Öncelikle okullar arası sergilere gönderildi resmim. Birincilik ödülünü aldığımda onu satın almak isteyenler bile oldu fakat hocam buna izin vermedi ve hep benim yanımda oldu. Bu resmî yurt dışına götüreceğini söyledi. Düşünebiliyor musun? Ödüllü resmim artık para ediyordu, hocam sayesinde resimlerimden para kazanmaya ve kendisiyle çalışmaya başladım.Önüme gelen herşeyi çiziyor ve bu aşkı içimde tutamıyordum.

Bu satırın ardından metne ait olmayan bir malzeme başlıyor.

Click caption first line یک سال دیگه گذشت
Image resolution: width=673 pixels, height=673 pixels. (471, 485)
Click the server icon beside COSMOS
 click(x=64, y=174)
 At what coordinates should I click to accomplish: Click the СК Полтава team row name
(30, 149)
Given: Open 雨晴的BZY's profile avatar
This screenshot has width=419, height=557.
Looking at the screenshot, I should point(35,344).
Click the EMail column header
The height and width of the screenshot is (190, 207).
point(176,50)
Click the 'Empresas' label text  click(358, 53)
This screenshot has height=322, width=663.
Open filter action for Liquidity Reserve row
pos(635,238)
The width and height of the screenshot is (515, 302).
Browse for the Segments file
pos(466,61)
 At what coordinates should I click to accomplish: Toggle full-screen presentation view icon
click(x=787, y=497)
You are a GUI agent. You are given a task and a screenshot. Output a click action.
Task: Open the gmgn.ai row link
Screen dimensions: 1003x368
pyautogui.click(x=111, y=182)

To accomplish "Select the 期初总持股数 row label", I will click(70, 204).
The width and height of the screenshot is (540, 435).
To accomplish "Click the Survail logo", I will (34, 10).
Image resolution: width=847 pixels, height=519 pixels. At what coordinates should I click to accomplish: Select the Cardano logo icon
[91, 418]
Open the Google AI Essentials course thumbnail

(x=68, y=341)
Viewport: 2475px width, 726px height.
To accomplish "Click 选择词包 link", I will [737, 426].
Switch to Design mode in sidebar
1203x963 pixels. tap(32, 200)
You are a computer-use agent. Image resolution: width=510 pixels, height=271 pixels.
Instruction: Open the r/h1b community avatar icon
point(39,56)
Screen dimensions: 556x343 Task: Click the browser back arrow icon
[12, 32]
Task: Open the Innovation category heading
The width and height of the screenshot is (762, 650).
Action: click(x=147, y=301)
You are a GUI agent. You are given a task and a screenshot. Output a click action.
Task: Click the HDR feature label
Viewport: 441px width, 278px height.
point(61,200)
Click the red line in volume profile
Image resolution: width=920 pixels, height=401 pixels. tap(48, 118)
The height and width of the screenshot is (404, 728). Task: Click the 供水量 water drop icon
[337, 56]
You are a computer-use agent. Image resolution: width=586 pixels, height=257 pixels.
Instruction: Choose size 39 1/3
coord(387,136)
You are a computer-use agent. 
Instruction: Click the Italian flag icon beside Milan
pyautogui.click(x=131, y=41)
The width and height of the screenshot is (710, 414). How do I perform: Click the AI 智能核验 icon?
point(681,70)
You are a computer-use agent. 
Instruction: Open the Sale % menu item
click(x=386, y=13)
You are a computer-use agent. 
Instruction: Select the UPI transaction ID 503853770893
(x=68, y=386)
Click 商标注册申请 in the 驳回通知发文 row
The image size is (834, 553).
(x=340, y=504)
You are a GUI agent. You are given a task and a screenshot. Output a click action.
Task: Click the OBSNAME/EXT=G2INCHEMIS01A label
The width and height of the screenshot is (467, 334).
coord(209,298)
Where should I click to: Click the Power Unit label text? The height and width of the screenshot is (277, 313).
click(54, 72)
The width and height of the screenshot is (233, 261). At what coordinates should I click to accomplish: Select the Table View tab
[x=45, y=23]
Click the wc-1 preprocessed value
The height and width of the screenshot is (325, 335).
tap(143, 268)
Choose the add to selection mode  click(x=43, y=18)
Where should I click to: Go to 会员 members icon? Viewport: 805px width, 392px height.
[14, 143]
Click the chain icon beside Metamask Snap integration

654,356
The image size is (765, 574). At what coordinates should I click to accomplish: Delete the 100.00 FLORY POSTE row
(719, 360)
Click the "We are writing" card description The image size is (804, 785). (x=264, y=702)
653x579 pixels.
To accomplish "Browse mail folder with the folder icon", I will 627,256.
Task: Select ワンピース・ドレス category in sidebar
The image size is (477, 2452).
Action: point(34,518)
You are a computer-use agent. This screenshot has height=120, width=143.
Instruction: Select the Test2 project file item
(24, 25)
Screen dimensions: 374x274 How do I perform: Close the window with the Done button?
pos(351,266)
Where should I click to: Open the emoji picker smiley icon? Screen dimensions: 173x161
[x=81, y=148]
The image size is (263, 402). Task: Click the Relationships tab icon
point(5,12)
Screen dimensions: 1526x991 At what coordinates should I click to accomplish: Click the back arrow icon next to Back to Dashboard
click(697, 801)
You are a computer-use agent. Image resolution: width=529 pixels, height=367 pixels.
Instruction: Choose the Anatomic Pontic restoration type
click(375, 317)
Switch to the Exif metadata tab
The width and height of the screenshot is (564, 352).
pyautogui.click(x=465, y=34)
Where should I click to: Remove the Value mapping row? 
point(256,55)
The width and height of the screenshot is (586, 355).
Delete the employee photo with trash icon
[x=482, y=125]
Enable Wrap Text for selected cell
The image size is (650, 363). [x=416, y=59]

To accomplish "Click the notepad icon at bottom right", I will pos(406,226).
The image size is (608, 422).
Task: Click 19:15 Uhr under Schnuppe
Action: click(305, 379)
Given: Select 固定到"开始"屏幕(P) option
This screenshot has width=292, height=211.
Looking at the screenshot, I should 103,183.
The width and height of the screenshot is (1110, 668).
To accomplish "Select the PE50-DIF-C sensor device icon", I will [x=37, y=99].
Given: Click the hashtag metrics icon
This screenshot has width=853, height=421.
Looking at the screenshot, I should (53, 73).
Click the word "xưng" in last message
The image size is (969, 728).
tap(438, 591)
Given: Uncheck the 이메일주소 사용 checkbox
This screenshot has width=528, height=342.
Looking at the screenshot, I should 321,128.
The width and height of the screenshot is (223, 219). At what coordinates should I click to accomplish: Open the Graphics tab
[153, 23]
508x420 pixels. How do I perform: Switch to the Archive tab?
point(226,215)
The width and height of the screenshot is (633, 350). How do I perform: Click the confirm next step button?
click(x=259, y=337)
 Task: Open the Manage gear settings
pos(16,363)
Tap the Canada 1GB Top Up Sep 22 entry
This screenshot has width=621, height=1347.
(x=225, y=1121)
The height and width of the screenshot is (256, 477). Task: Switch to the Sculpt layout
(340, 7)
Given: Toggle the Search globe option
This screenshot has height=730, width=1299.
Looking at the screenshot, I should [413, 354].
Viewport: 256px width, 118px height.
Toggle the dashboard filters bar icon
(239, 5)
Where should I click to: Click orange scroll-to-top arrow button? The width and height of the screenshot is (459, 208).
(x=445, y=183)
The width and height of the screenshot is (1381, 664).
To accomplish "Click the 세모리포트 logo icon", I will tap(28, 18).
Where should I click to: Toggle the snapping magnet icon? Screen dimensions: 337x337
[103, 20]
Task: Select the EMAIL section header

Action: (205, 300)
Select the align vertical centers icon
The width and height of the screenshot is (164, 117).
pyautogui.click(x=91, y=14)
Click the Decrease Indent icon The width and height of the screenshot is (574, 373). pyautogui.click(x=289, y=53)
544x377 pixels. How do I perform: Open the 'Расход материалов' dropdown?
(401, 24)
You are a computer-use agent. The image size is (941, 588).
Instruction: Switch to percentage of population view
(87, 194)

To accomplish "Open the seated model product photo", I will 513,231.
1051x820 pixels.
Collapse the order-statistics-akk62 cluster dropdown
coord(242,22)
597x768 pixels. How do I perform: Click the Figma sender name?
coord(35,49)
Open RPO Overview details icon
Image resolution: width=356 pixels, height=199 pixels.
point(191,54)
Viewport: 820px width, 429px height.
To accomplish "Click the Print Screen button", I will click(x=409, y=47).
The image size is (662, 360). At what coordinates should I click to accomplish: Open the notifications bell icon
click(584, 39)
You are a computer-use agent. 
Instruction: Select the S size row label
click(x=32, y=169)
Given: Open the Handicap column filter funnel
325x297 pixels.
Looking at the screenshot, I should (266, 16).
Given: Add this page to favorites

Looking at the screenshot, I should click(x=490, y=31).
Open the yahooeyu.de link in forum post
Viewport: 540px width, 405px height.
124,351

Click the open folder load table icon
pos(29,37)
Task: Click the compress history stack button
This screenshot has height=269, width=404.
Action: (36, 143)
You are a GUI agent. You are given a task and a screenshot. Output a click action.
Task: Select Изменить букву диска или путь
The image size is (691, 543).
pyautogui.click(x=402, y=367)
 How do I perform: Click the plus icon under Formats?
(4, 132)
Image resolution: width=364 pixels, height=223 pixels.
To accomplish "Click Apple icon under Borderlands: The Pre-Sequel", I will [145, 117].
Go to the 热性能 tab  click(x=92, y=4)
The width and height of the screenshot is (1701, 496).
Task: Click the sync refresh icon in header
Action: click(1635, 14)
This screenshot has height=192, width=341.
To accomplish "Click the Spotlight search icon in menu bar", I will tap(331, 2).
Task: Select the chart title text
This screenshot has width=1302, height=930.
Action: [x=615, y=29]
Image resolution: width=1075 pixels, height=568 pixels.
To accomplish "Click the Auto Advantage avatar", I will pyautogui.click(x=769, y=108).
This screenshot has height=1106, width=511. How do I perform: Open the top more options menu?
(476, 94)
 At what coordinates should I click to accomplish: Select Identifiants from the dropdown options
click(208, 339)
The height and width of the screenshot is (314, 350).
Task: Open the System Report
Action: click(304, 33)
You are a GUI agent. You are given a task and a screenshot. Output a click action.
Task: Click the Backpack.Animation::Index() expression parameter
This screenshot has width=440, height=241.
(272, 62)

Hocam bana pasaport çıkartıp resmimle birlikte Paris’e gideceğimizi söyledi. Ailemin ve benim sevincime ortak olan bu adam benim için elinden geleni yaptı ve birlikte Paris’e gittik. Resmim Paris’te çok iyi paraya alındı. Orada eski döneme damgasını vuran Claude Monet in çizdiği manzara resmlerinden adını alan izlenimcilerin sergisinde yayınlandı eserim ve benzer özellikler taşıdığı düşünülen resmim izlenimcilik üzerine yapılan en iyi eserlerden biri kabul edildi. Ayrıca yaşımın genç olması da oldukça dikkat çekti. Bu arada bana eğitim fırsatı sunuldu. Önce ailem karşı çıktı fakat hocam araya girdi ve halletti.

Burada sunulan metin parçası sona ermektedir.